Sometimes she’d laugh and say, “Look at this dress look how loose it is now,” holding it away from her body so I could see. Or she’d joke and show me her arms and legs and say, “Look how firm I’m getting from all that walking!”
I knew it wasn’t really about how she looked. It was about how she felt. About being able to move again. About feeling capable. About feeling alive.
I can’t quite put into words how it made me feel, but it felt like a dream.
Once a week she would go and help clean at my grandparents’ house, and she’d also do some cleaning for one of my cousins.My grandad was in his 90's now and his health had been declining over the past 6 months. Even in that heat, she kept turning up for other people. Those days meant long travel days I’d drop her at the bus station after we’d dropped Corey at school, and she wouldn’t get back until late teatime. Although she would still be beaming.
One particular week was especially busy. Jane was supporting Lou through some changes she wanted to make in her life. It wasn’t easy for Lou, and it wasn’t easy for Jane either but she wanted to be there. She wanted to listen. She wanted to walk alongside her daughter while she worked things out.
It brought up a lot for her from when she first became unwell, when she was trying to care for a toddler and a newborn at the same time. I could see how much she carried quietly.
That week, Jane told me she was no longer going to clean every week, because she wanted to spend her energy on the kids. It was so good to see because a few years ago she would have tried to do everything and ended up very unwell acheiving nothing.
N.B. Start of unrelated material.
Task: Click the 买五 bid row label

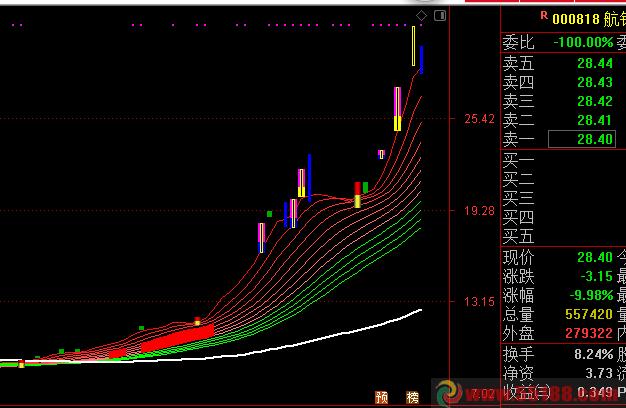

My mum had also gone in for an operation that week, which meant she couldn’t collect Corey from school like she normally did. So we worked out a little system between us so Mum could rest and recover.
I’d pick Corey up from school, take him to the bus station, and Jane and Bailey would meet us there after getting their connecting bus. Then they’d all head home together.
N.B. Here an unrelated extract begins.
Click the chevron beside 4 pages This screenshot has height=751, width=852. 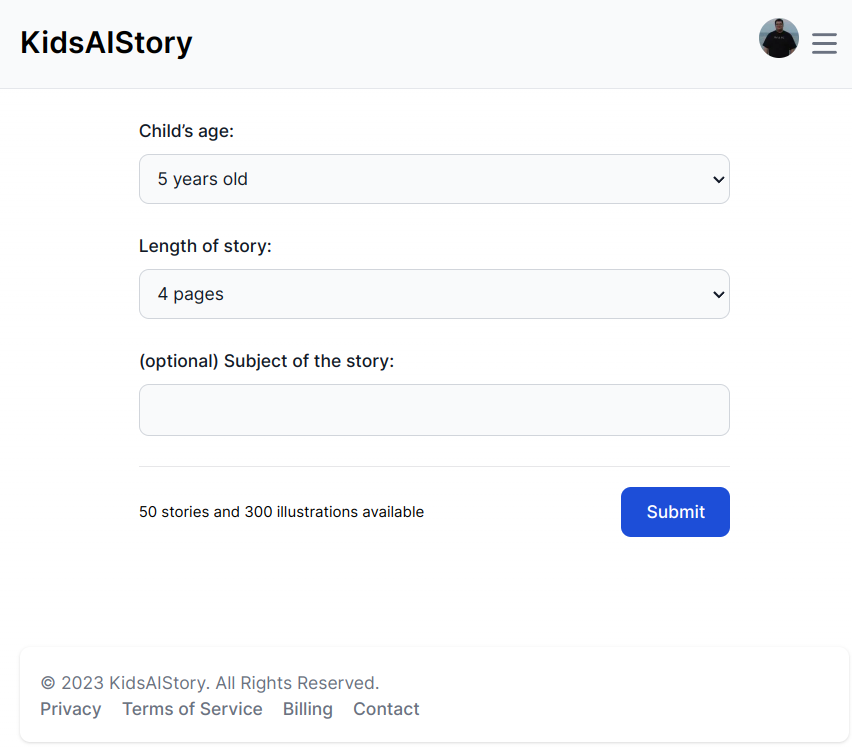click(x=718, y=295)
One afternoon, after one of those drop-offs, I got a phone call to say they’d met Lou in town and that she’d sliced her elbow open on a tissue dispenser badly enough that they needed to go to A&E.
I remember saying, “Really? Can we all just not do anything for five minutes?” "It's fine sis"
But they were laughing about it. They told me they were getting the bus to A&E like it was just another adventure.
And somehow, they turned even that into something light.
They sat there together, joking about how ridiculous it was, making a story out of it instead of a crisis.
I picked them up after work later, all in surprisingly good spirits, and we all had a good laugh.
Even that became something shared.
Since Jane had moved back, Lou would come over to play games and spend time with us, and Jane would cook roast dinners so we could all eat together as a family. She cooked a mean roast.
I could see how much it meant to her how happy she was to be able to do that, to gather everyone together. She’d prep the food in the morning, then rest so she could pace herself.
We quietly carried one another through that week. It was stressful, tiring, happy, hot, chaotic, and strange. It had taken something out of all of us but we got through it together.
I remember Jane saying, “We’ve had a stressful week,” and I replied, “Have we?” I think I’d been dealing with so many stressful things over the years often things that weren’t even mine that I didn’t recognise it as stress anymore.
Over the last few years, in the face of uncertainty, my mum had started to lean into her faith. We hadn’t been brought up around the church, but she began saying to me and the kids, “Give it all to God. It’s not our job that’s His.”
At first I was taken aback, but knowing Mum had something that helped her through the hardest times was what mattered. It comforted her, and slowly we all began to do the same. That week, and especially when Mum was going into surgery, I found myself saying to Jane, “Give it to God it’s not for you to carry.”
When Peter died, I started to pray out loud every time we got into the car. I’d say a morning prayer too out loud for Jane and the kids, always including gratitude for each other and for what we still had. Sometimes the kids would say something other times they would just listened.